April Books 17-18) The Last First Doctor Novelisations

And so I reach the end of the first phase of this insane project, the last two novelisations featuring William Hartnell’s incarnation of the Doctor.

17) Doctor Who – The Smugglers, by Terrance Dicks

A fairly standard Dicks treatment of a competent Brian Hayles script. Perhaps because this is one of the stories whose visuals are completely lost, there is much less than usual of the feeling that the author is just writing down what he is watching on the screen. The best bits all survive recognisably – Ben’s disbelief that they have travelled in time, Polly’s gender confusion, Polly and the Doctor appealing to magical forces, the Doctor deciding to intervene. Worth the effort to hunt down.

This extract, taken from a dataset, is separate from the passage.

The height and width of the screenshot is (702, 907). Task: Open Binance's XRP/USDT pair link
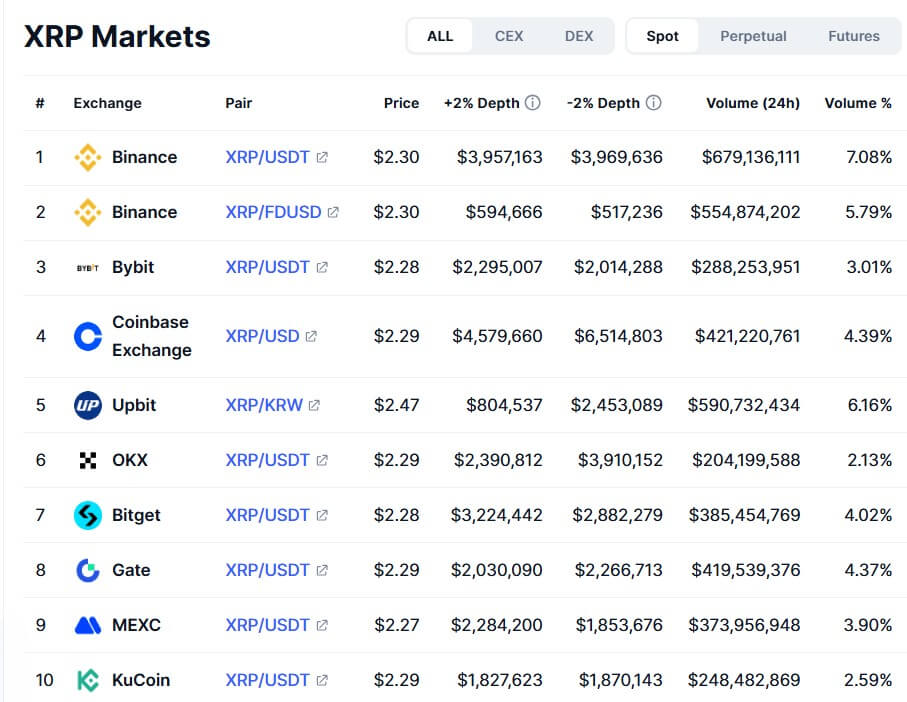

18) Doctor Who and the Tenth Planet, by Gerry Davis

This was the first new First Doctor book published by Target, and is of course both the last First Doctor story and the first Cybermen story. Davis made a number of changes, mostly minor and annoying, to the script he co-wrote with Kit Pedler. Most crucially, the Doctor’s regeneration at the end takes place in a coffin-like cabinet rather than just on the floor of the Tardis; also the year of the action is shifted from 1986 to 2000. Bizarrely, considering that Pedler’s involvement was supposed to bring a bit more scientific credibility to the show, the number of basic mistakes is legion – the South Pole is about the least suitable place imaginable to put either a space tracking station or a deadly nuclear missile, the terms ‘nova’ and ‘supernova’ are flung about with wild abandon, and the whole foundation of the plot makes as much sense as Velikovsky. Plus Davis is compelled to do some retconning of the Telos/Mondas confusion which actually makes matters worse. I enjoyed the screen version much more; it was easier to go with the flow ignore the flaws is the story.

So, that’s it for the First Doctor novelisations. The best ones are David Whitaker’s original Doctor Who and the Daleks, Ian Marter’s Doctor Who – The Rescue and Donald Cotton’s Doctor Who – The Romans, with honorable mentions to the other four by those three authors, John Lucarotti’s Doctor Who – Marco Polo and the three Dalek novelisations by John Peel. None of them is quite the real thing though: Hartnell’s performance was so strongly visual that it is impossible to catch on the printed page. The only way to really get a flavour of early Who is to watch it.